On Tue, Mar 9, 2010 at 10:46 AM, Tim Romano <tim.rom...@yahoo.com> wrote:
> On 3/9/2010 10:56 AM, Scott Hess wrote:
>> On Tue, Mar 9, 2010 at 7:15 AM, Tim Romano<tim.rom...@yahoo.com>  wrote:
>>> Of these three:
>>>
>>> select c from T where 1=2                 // returns 0 rows
>>> select min(c) from T where 1=2         // returns 1 row
>>> select min(88,99) from T where 1=2  // returns 0 rows
>>>
>>> the only case that "threw" me is the second one, where a row is returned
>>> despite a WHERE condition that should yield an empty set (or so I thought).
>>>
>> The first and last cases will run for each row in the WHERE clause.

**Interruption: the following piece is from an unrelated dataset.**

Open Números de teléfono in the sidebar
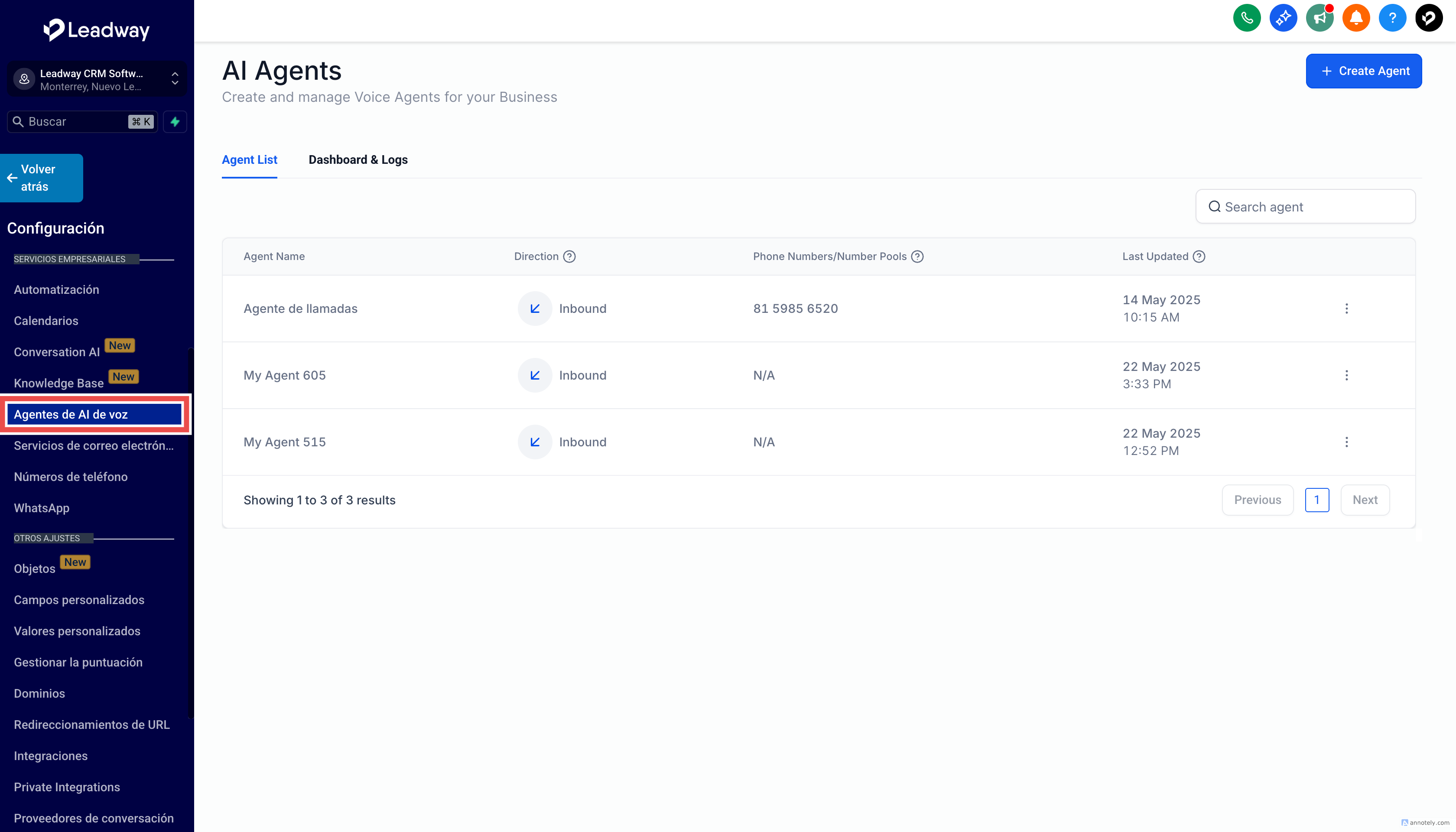This screenshot has height=832, width=1456. (71, 477)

>> The second case is aggregating over all c, and will always return one
>> row, even if the WHERE clause selects many rows, so it is consistent
>> for it to return one row if the WHERE clause selects for no rows.

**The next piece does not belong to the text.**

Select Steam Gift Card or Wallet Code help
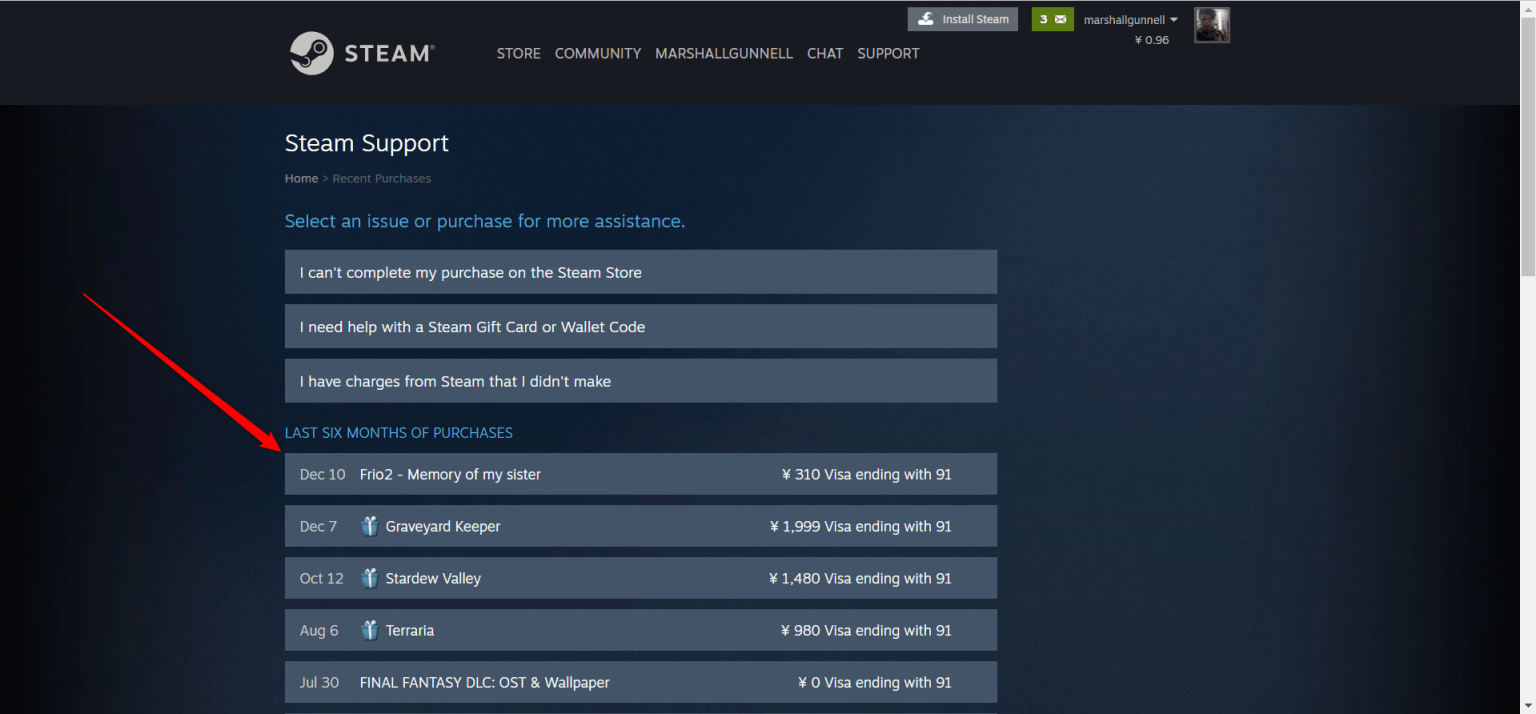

>> It's as if you coded it like this:
>>
>>     SELECT min(SELECT c FROM t WHERE ...)
>>
>> meaning the minimum of that set of inputs, and if that set is empty,
>> there is no minimum, so you get a result of NULL, but not no result,
>> if you see what I mean.
>
> Thanks for the replies, Scott and Igor and Pavel and Puneet.  What I see
> is that an aggregate function needs to partner with the GROUP BY clause
> in order for nulls to be removed from the aggregated set.
>
>     select min(c) from T where 1=2
>
> returns 1 row that contains <null> despite the presence of the aggregate
> function
>
> and so
>
>    select min(c) is null from T where 1 =2
>
> returns true (1).  But
>
>      select min(c) from T where 1=2
>      /group by/ foo
>
> returns no rows,  presumably because the null value was removed from the
> aggregated set.

No, the null value is not removed, group-by groups the results, and
you have no results, so there are no groups, so min(c) never comes up
at all.  When you run min(c) across the entire table, the table _does_
exist, though it might be empty, so min(c) has to have a result, and
since there are no c, the result has to be NULL.  [BTW, if you had a
group-by, but no values are present for column c in that group of
rows, min(c) would also be NULL for that group.]

NULL means that there was a result, and the result was not a value, as
distinct from not having a result at all.